An Online Literary Journal for Poetry and Flash

Tag: books

Hiding Behind a Book

Poetry by Jennifer Campbell

These days, you will be the odd one,
everyone else’s focus flickering
to the flow of a billion pixels,
attention ebbing and flowing,
the vastness of that ocean
knocking them off their feet
while your face is a changing map
of parchment, a 90-degree bend
where your nose should be,
eyebrow birds arched above the action,
and should one of them wonder
what lies behind an abstract painting,
Achilles’ empty gold helmet,
or a stark black tree,
it will be impossible to say,
your concentration popped
into the present yet needing time
to pry the words on the page
from the countless incantations
they stir in each reader,
none of which stop you
from knowing where your body is
in this glowing moment
and what they are missing.


Jennifer Campbell is a writing professor in Buffalo, NY, and a co-editor of Earth’s Daughters. Her most recent book, What Came First (Dancing Girl Press, 2021), contains reconstituted fairytale poems. Jennifer’s work has recently appeared in Slipstream, The Healing Muse, ArLiJo, and American Journal of Nursing.
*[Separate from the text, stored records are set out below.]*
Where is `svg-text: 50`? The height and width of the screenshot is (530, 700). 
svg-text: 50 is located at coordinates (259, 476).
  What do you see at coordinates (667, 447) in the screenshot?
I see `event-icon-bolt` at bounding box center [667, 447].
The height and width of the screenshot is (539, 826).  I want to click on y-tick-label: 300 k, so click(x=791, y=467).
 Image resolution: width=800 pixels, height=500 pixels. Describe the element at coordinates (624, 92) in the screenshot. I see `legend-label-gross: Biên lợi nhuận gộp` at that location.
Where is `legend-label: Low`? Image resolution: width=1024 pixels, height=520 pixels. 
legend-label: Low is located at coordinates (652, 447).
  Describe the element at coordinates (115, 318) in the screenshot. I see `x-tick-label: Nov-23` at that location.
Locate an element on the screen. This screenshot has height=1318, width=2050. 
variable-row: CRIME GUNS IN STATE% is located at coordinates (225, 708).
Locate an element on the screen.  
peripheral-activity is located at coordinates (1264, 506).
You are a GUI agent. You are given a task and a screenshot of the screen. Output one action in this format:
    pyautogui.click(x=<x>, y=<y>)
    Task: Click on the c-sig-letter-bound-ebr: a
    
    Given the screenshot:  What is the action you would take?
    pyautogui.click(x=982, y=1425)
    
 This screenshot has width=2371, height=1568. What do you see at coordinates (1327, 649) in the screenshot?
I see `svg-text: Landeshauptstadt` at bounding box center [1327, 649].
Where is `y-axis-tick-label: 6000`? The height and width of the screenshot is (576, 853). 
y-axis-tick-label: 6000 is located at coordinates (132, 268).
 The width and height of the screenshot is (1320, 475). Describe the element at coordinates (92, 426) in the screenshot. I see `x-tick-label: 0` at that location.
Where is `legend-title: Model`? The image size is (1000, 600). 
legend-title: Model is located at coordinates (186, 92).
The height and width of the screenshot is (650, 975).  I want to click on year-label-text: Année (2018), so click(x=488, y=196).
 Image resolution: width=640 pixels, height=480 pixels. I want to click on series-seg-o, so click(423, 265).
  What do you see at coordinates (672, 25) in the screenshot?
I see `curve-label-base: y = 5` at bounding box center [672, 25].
The Books We’ll Never Read

Poetry by Francis Conlon

Sometimes the jacket stands alone,
A book cover with title embossed,
The text itself seems a weighty tome,
Whose message long ago was tossed.

Yet, I love a place with books,
Of course, there’s a fine library,
With small study spots in the nooks,
And, study of old thoughts contrary.

Is there a place—a writer’s cemetery?
Old thoughts and books gather about,
Ideas antiquated little scary,
In grumbling whispers but no shout?

So dusty is the old collection,
Stacks with volumes musty,
Nothing overdue in this section,
Just old spirits and grammar fusty.


Francis Conlon is a retired teacher living in Salt Lake City, Utah.